Un solo día de un año cualquiera, este hombre poseedor caminaba por los pueblos cercanos a su hacienda, dando pasos cansinos, porque a pesar de tenerlo todo, a su haber, sabía que el tiempo no pertenecía a nadie y la vejez lo consumía silenciosamente. Caminaba y caminaba, quizá de ida, o talvez de regreso... miraba con tranquilidad todo a su alrededor. El cielo era diáfano, adornado con pinceladas juguetonas de nubes... atardecía, mientras su paso aceleraba por la cercanía de la noche y sus fríos, sus dolores, sus tragedias, quizá invenciones del juglar, pero bien atendidas por gentes tan adineradas como él... como dije, quizá volviera, quizá iba a alguna parte, lo cierto era que paseaba sin mayores preocupaciones por las tierras pedregosas, aspirando el aroma a movimiento que exhalaban los pueblos, las lejanas travesías, los mercados, los templos, el desierto y el finísimo canal que sustentaba con agua la vida de los reinos.
Iba en su trayecto, cuando una mancha informe atrapó su vista; la vio de pronto, si no hubiese reparado en el suelo en que transitaba, no la hubiera visto... se acercó curioso, mientras un vaho pestilente se hacía familiar a sus entornos.

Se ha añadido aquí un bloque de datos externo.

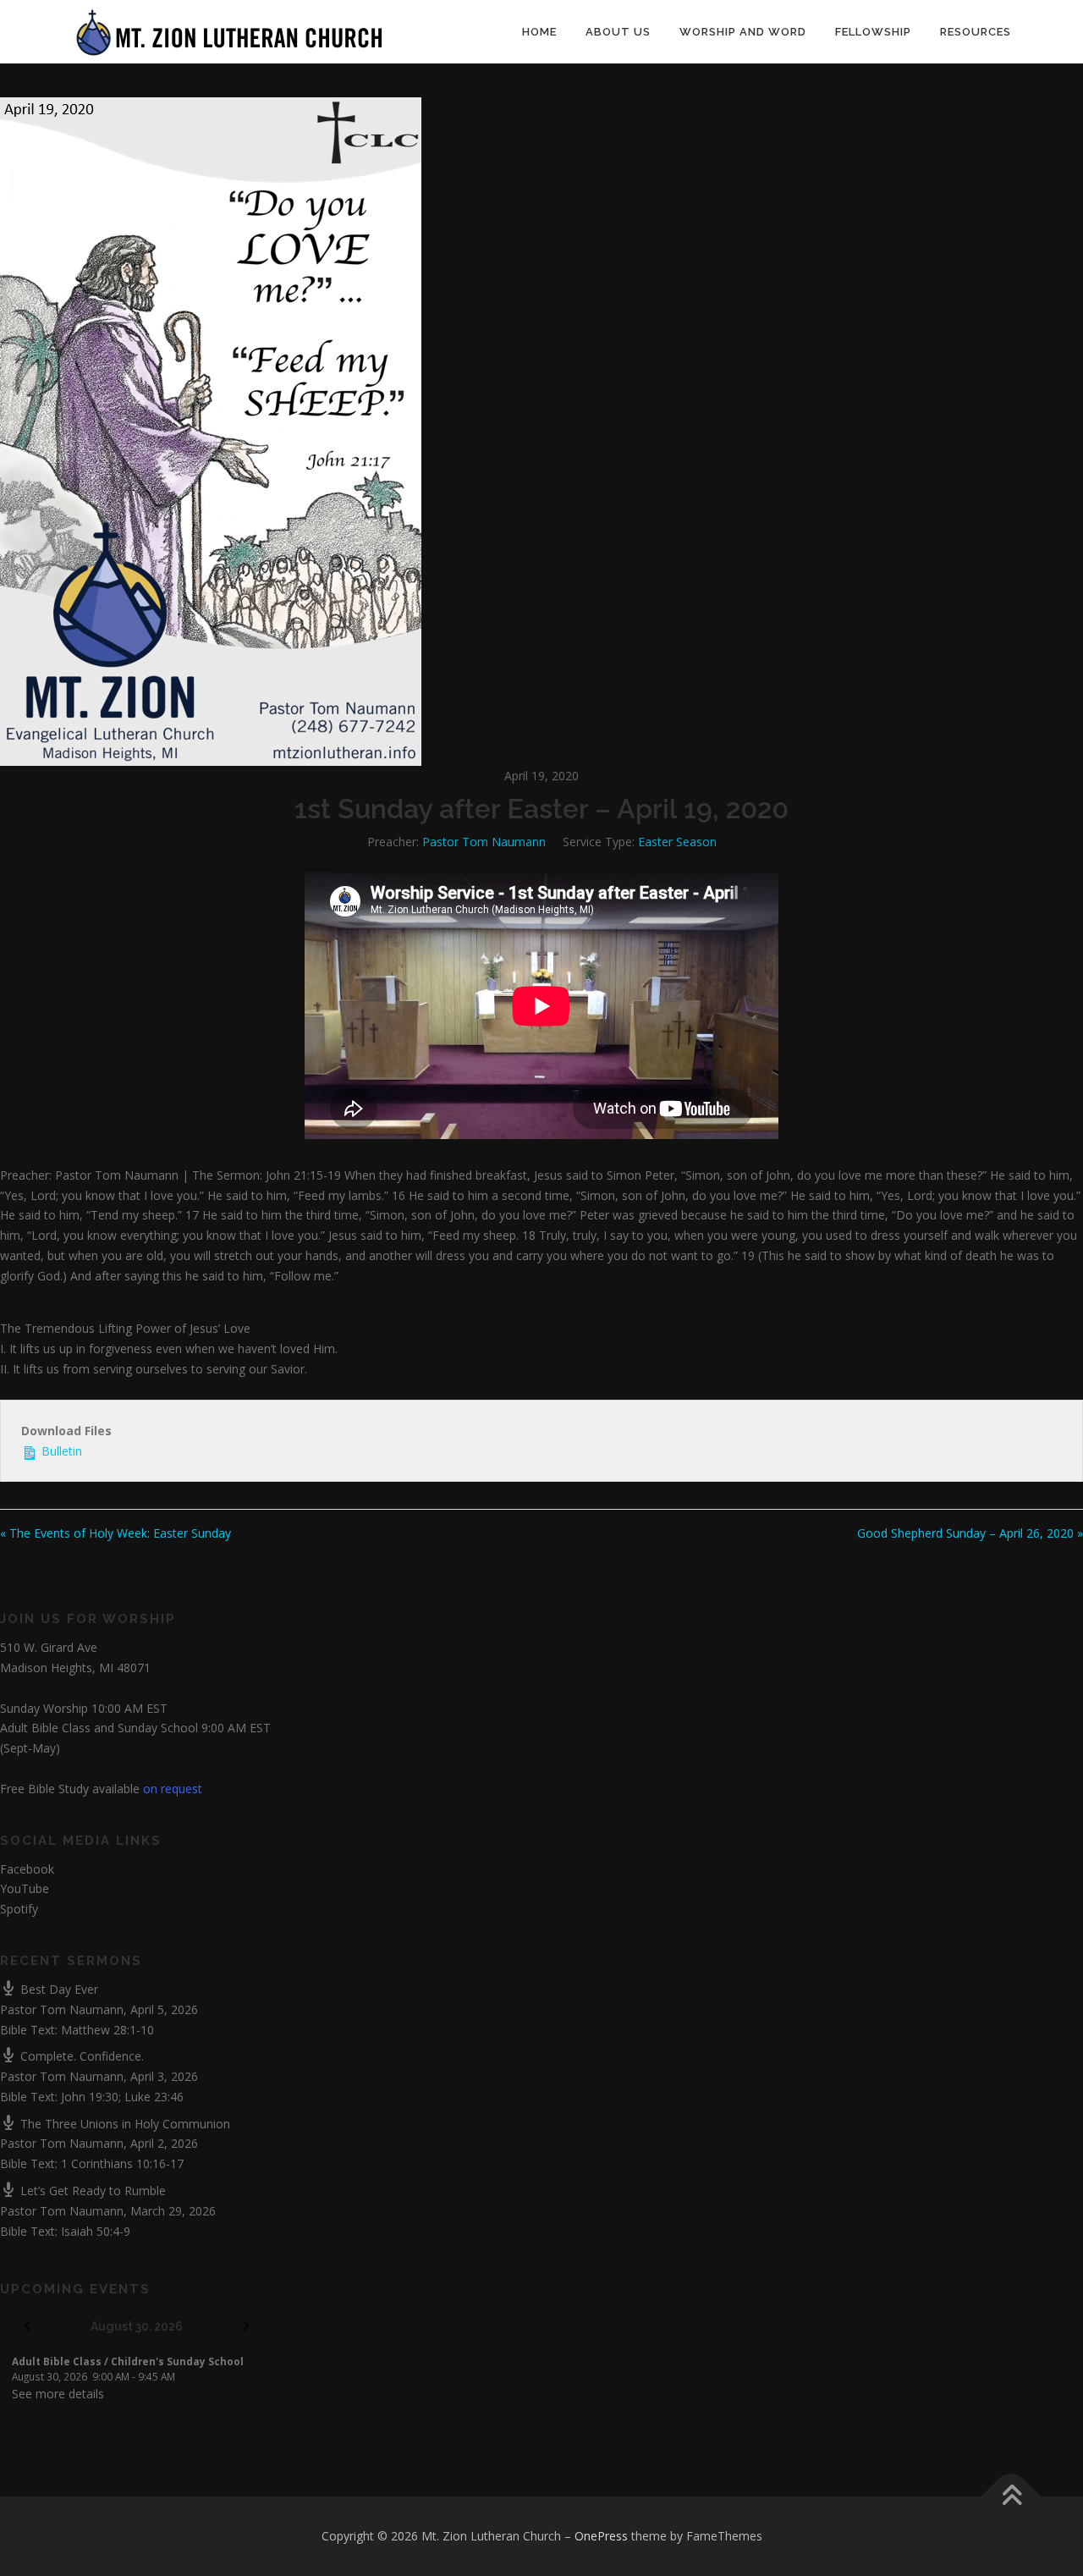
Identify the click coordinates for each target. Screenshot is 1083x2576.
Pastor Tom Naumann (484, 842)
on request (172, 1789)
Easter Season (677, 842)
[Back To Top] (1011, 2497)
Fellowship (873, 31)
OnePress (601, 2536)
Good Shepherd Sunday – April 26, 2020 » (970, 1533)
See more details (58, 2394)
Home (539, 31)
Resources (975, 31)
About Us (618, 31)
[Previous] (27, 2326)
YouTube (24, 1888)
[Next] (245, 2326)
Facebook (27, 1869)
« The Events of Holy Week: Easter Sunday (115, 1533)
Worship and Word (742, 31)
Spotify (19, 1909)
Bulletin (60, 1451)
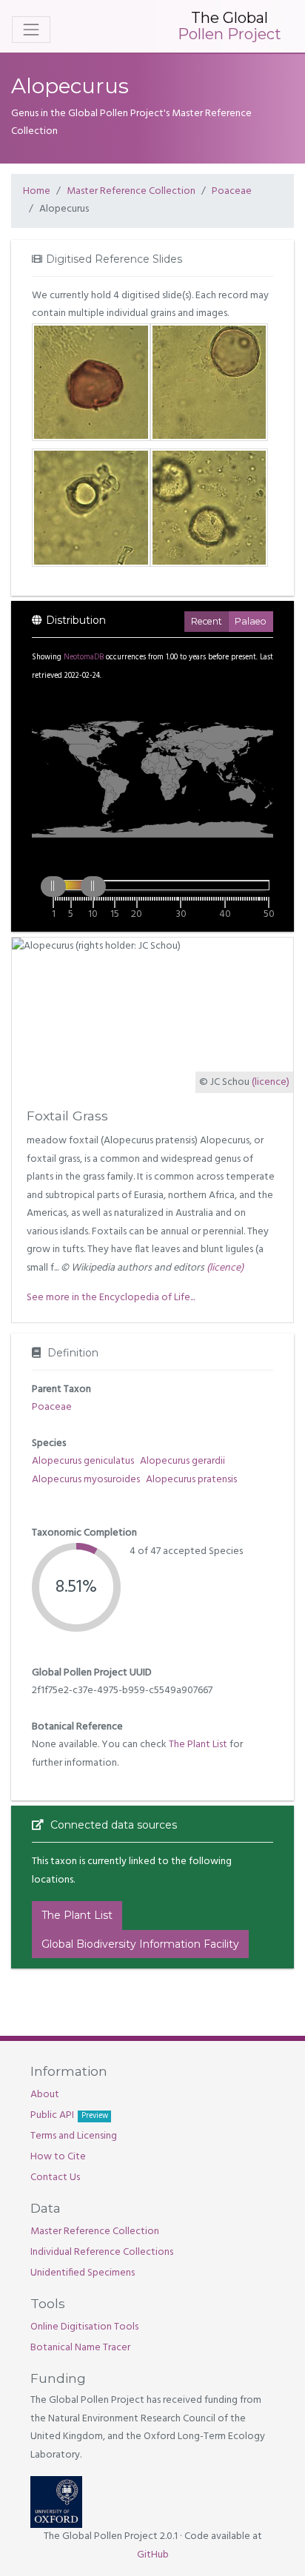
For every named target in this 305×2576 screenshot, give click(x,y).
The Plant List (198, 1744)
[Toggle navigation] (31, 29)
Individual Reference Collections (101, 2252)
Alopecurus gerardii (182, 1461)
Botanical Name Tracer (80, 2347)
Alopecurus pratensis (191, 1479)
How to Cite (58, 2156)
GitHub (153, 2554)
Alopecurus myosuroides (86, 1479)
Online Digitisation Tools (84, 2326)
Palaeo (251, 621)
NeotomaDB (84, 657)
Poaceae (232, 191)
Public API (68, 2115)
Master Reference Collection (131, 191)
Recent (206, 621)
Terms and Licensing (73, 2136)
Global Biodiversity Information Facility (140, 1944)
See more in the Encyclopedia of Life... (111, 1297)
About (44, 2094)
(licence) (270, 1082)
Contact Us (55, 2177)
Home (36, 191)
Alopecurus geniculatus (83, 1461)
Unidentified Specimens (82, 2272)
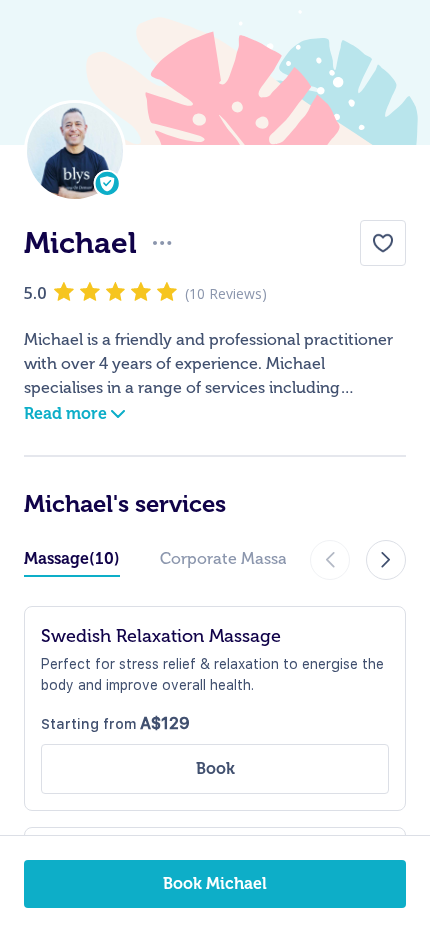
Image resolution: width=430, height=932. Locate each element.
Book (215, 768)
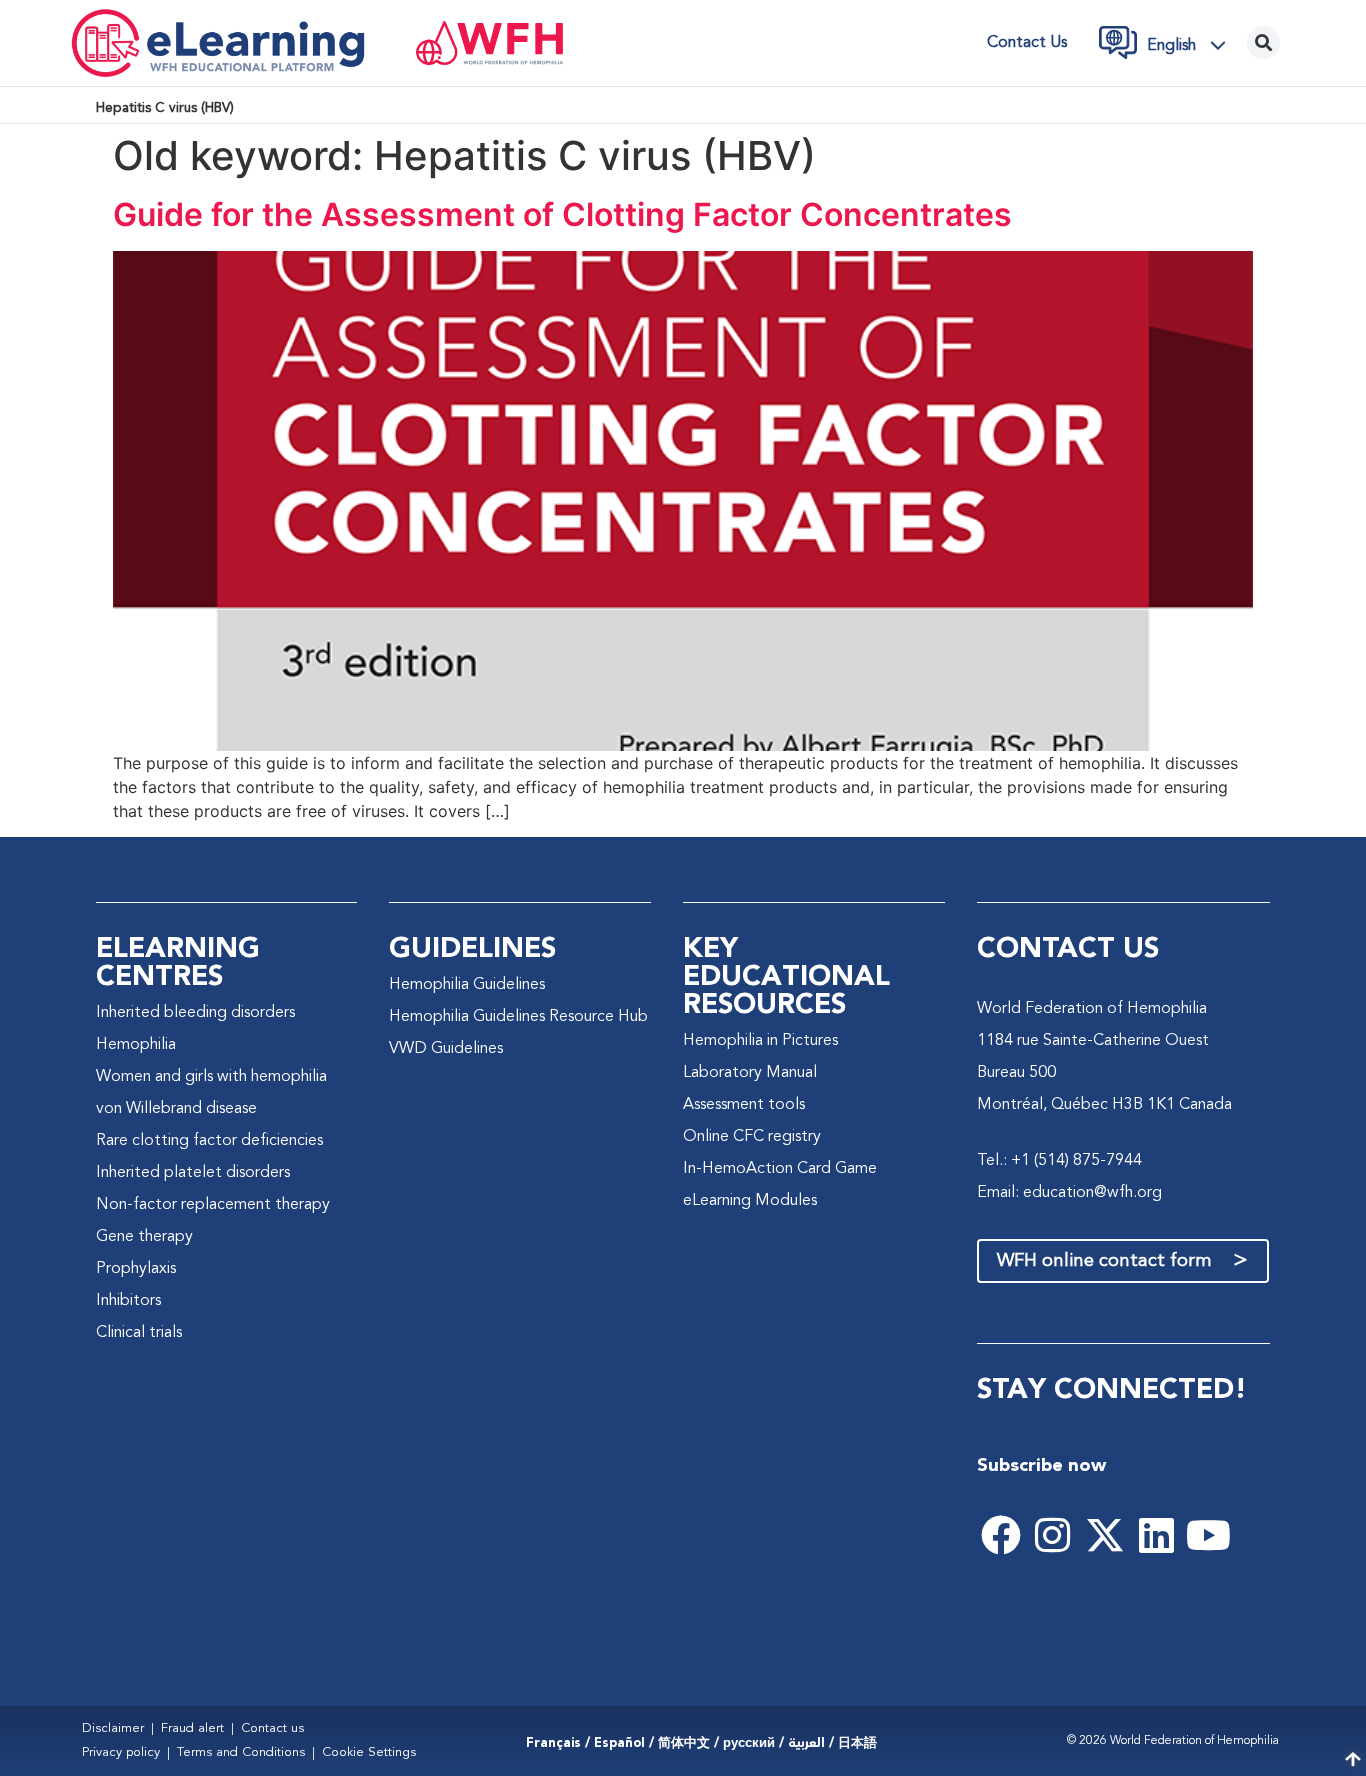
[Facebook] (1001, 1535)
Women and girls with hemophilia (211, 1077)
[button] (1192, 45)
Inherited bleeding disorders (195, 1013)
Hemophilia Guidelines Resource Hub (518, 1017)
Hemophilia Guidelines (467, 985)
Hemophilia (136, 1045)
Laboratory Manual (750, 1073)
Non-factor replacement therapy (213, 1205)
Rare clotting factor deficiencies (209, 1141)
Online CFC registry (752, 1137)
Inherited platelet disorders (193, 1173)
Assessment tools (744, 1105)
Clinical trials (139, 1333)
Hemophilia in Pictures (760, 1041)
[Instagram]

Cuando por fin lo tuvo a sus pies, se horrorizó: una liebre, en su corrida diaria, no pudo escapar al infortunado choque con una carreta de diligencias, y había sido aplastada sin misericordia... El hombre debió, mientras, hacerse a un lado, porque un carruaje de otro hombre rico pasó velozmente por encima del animal, aplastándolo aún más... los restos quedaron completamente sucios e inútiles, pensaba, y se disponía, por un a llamada interior de respeto que no lograba explicarse, a tomar con la punta de los dedos el trozo de liebre para lanzarla lejos, cuando una sombra en las cercanías le detuvo. “No se os ocurra tirarla”, le imploró desde su sitio, y el hombre rico miró y miró hasta que dio con un hombre desaliñado, sucio, el más pobre de los pobres que hubiera visto en su vida. “Pero, mírala, hombre, y date cuenta que está destrozada e inservible”. “No señor, dijo el pobrecillo, ésta es una liebre, parece un conejo, muy grande además, pero no es un conejo...”. “Y entonces, ¿Para qué la quieres?”, le cuestiona el señor... “No lo ve, ¿Verdad?... Es mi cena.” Y acto seguido, cogió al animal por una pata que todavía tenía su forma, se la llevó al hombro y se fue, despareciendo por los pastizales que orillaban el camino... El hombre rico quedó completamente sorprendido, y apuró el paso de regreso.
Cuando por fin llegó a su mansión, se sentó en su riquísimo sillón bordado, con la mente en nubarrones turbios y pensamientos que se agolpaban...
“Un conejo, pero que no lo es”
“Pero... ¡Qué tonto y qué pobre he sido en un instante!” se dijo, “La única riqueza de este hombre era un despojo del camino... y lo era todo para él.” Y su mirada se detuvo por un instante millonésimo en la vaguedad de sus bienes, en el peso de su ropa y en lo efímero de su importancia...
¿Cuál es la perspectiva de las cosas que realmente vale? ¿Qué mirada es la verdad? ¿Cuáles ojos están tan limpios, que todo haz de luz se muestre desnudo de interpretaciones?
Así se cumple el fin de toda filosofía: el total de las respuestas equivale a la única respuesta. La riqueza de uno realza la pobreza del otro. La mirada de uno se contrasta a la verdad de la mirada ajena, pero siguen siendo respuestas a las preguntas...
P.D.: Tu ejemplo, lo modifiqué un tanto, pero creo que parte de su esencia no se ha perdido. Para el resto que lea esto, quiero hacer saber que no es una invención totalmente mía, sino el fruto de la impresión de otras sabidurías humanas... Sabiduría que agradezco tener el placer de haber conocido.